Good evening,
I took the PMF and random number generator from the Wiki page (which seems correct), i.e.,
### load nimble
library(nimble)
### random number generator
rNeymanA <- nimbleFunction(
run = function(n = integer(0, default = 1),
lambda = double(0), phi = double(0)){
if(n != 1) print("rnorm_vec only allows n = 1; using n = 1.")
if(lambda < 0 |
is.na(lambda)){
return( NA )
}else if(phi < 0 |
is.na(phi)){
return( NA )
}else{
k <- rpois(1,lambda)
X <- sum(rpois(k, phi))
}
return(X)
returnType(double(0))
}
)
compileNimble(rNeymanA)
### PMF for Neyman's type A distribution
dNeymanA <- nimbleFunction(
run = function(x = double(0), lambda = double(0), phi = double(0),
log = integer(0, default = 1)){
returnType(double(0))
p <- nimNumeric(x)
p[1] <- exp(-lambda + lambda*exp(-phi))
c <- lambda*phi*exp(-phi)
if(x == 0){
if(log){ return(log(p[1])) }else { return(p[1]) }
}else{
for(i in 1:x) {
sumA = 0
for (r in 0:(i-1)) {
sumA = sumA + (phi^r)/( factorial(r) )*p[i-r]
}
p[i+1] = (c/(i))*sumA
}
Prob <- p[i+1]
}
if(
is.na(Prob) | is.nan(Prob)){
return(-Inf)
}else{
if(log){ return(log(Prob)) } else{ return(Prob) }
}
}
)
compileNimble(dNeymanA)
assign('dNeymanA', dNeymanA, envir = .GlobalEnv)
registerDistributions("dNeymanA")
When I try to run the model in nimble, my R crashes and reports a fatal error.

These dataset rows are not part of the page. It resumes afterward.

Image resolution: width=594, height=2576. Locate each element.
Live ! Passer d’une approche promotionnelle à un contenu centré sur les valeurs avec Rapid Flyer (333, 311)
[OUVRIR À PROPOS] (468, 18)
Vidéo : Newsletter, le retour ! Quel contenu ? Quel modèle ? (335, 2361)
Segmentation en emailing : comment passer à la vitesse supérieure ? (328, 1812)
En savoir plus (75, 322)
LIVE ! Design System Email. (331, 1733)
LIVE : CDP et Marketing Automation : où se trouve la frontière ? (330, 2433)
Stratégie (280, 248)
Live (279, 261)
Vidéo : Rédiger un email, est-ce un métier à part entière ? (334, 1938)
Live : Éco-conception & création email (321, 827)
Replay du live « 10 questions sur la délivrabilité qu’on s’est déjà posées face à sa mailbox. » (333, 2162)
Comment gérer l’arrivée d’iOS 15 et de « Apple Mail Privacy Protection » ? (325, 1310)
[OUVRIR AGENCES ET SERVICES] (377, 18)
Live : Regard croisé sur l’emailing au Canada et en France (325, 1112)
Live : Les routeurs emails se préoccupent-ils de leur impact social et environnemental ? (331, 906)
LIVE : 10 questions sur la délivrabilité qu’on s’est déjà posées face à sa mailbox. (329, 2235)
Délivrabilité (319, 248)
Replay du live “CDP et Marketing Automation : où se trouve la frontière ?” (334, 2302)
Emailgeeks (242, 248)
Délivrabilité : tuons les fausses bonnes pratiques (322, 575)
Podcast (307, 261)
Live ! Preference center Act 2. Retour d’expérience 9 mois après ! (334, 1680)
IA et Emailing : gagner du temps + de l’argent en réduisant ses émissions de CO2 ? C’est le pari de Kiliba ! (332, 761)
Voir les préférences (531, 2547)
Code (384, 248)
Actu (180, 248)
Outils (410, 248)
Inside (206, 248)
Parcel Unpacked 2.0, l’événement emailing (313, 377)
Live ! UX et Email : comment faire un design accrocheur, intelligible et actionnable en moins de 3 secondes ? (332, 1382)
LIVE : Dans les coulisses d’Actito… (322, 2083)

However, using maximum likelihood seems to work.
Example:
### nimble function
NeymanADC <- nimbleCode({
# Prior for delta parameter of Neyman type A distribution
logphi ~ dnorm(mean=0, tau=0.0001)
beta[1:p] ~ dmnorm(zeros[1:p], prec=omega[1:p, 1:p])
phi <- exp(logphi)
# likelihood
for(i in 1:N){
mu[i] <- exp( beta[1] + beta[2] * X[i] )
Y[i] ~ dNeymanA(lambda = mu[i]/phi, phi = phi)
}
})
### using maximum likelihood
NeymanAnllcov = function(data, par){
# Data
Y <- data[,1]
X <- data[,2]
# Parameters
len.par <- length(par)
mu <- exp( par[1] + par[len.par-1] * X )
phi <- exp( par[len.par] )
# Likelihood
llike.vec = sapply(1:length(Y), function(i) dNeymanA( x=Y[i], lambda=mu[i]/phi, phi=phi, 1))
ret = sum(llike.vec)
return(-ret)
}
## parameters and data generation
pars <- c(1.5, 0.24, 0.7)
phi <- exp(pars[3])
nobs <- 500
x1 <- runif(nobs, min=0, max=10)
xb <- pars[1] + pars[2]*x1
exb <- exp(xb)
nApy <- c()
for (i in 1:nobs){
nApy[i] <- rNeymanA(1, lambda=exb[i]/phi, phi = phi)
}
nAdata <- data.frame(nApy, x1)
### optimize the likelihood function using nlminb
opt <- nlminb(start=c(1,0.1,0.1), objective=NeymanAnllcov,
control=list(trace=1), data=nAdata)
opt$par
This produces the expected results (estimates close to the true values).
p <- 2; n <- nobs
constants <- list(N = n, K=K, p=p, zeros = rep(0, p), omega = 0.0001 * diag(p))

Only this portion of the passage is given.